GraphFrame is an additional package to perform graph processing in Spark. It is concurrent to GraphX, but available in Python.


launching in a terminal

```
pyspark --packages graphframes:graphframes:0.8.1-spark3.0-s_2.12
```

Valid configuration are listed in:
```
https://spark-packages.org/package/graphframes/graphframes
```


In [1]:
!pip install pyspark

Looking in indexes: https://pypi.org/simple, https://us-python.pkg.dev/colab-wheels/public/simple/


In [2]:
!pip install graphframes

Looking in indexes: https://pypi.org/simple, https://us-python.pkg.dev/colab-wheels/public/simple/


In [14]:
!wget -nc https://repos.spark-packages.org/graphframes/graphframes/0.8.2-spark3.2-s_2.12/graphframes-0.8.2-spark3.2-s_2.12.jar
!cp graphframes-0.8.2-spark3.2-s_2.12.jar /usr/local/lib/python3.6/dist-packages/jars

File ‘graphframes-0.8.2-spark3.2-s_2.12.jar’ already there; not retrieving.



In [13]:
from pyspark.sql import SparkSession
from graphframes import GraphFrame

spark = SparkSession.builder.appName("Basics").getOrCreate()


In [5]:
spark = SparkSession.builder.master("local[*]").config("spark.jars.packages", "graphframes:graphframes:0.8.2-spark3.2-s_2.12").getOrCreate()  

In [12]:
# checking that everything works...

# Create a Vertex DataFrame with unique ID column "id"
v = spark.createDataFrame([
  ("a", "Alice", 34),
  ("b", "Bob", 36),
  ("c", "Charlie", 30),
], ["id", "name", "age"])
# Create an Edge DataFrame with "src" and "dst" columns
e = spark.createDataFrame([
  ("a", "b", "friend"),
  ("b", "c", "follow"),
  ("c", "b", "follow"),
], ["src", "dst", "relationship"])
# Create a GraphFrame
from graphframes import *
g = GraphFrame(v, e)

# Query: Get in-degree of each vertex.
g.inDegrees.show()

# Query: Count the number of "follow" connections in the graph.
print(g.edges.filter("relationship = 'follow'").count())

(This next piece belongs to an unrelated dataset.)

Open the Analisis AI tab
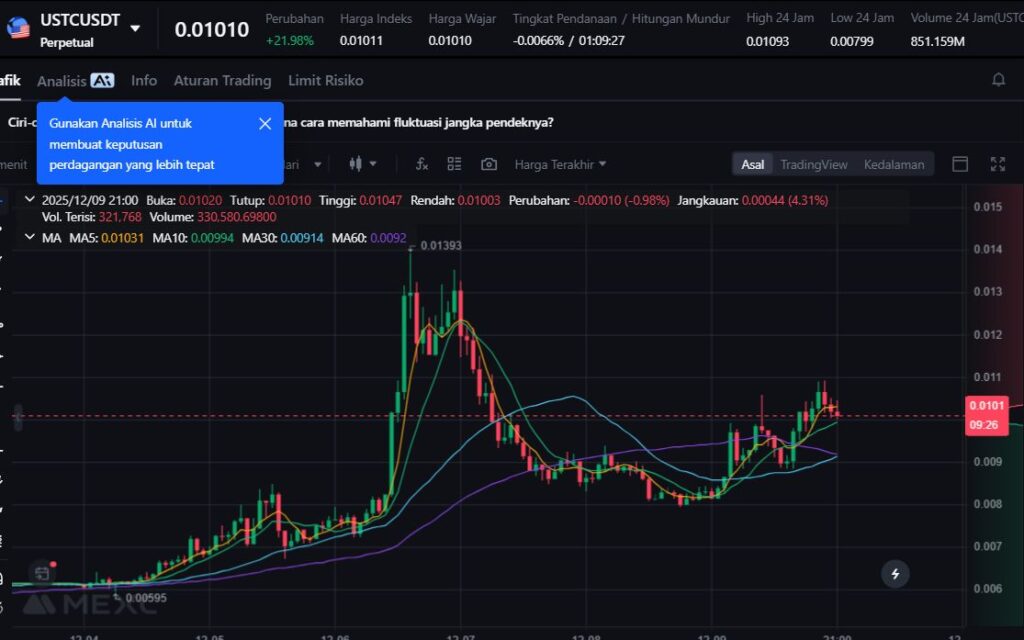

# Run PageRank algorithm, and show results.
results = g.pageRank(resetProbability=0.01, maxIter=20)
results.vertices.select("id", "pagerank").show()


+---+--------+
| id|inDegree|
+---+--------+
|  b|       2|
|  c|       1|
+---+--------+

2
+---+------------------+
| id|          pagerank|
+---+------------------+
|  c|1.8994109890559092|
|  b|1.0905890109440908|
|  a|              0.01|
+---+------------------+



In [19]:
e.printSchema()

root
 |-- src: string (nullable = true)
 |-- dst: string (nullable = true)
 |-- relationship: string (nullable = true)



In [15]:
# using a more realistic RDF graph (only triples)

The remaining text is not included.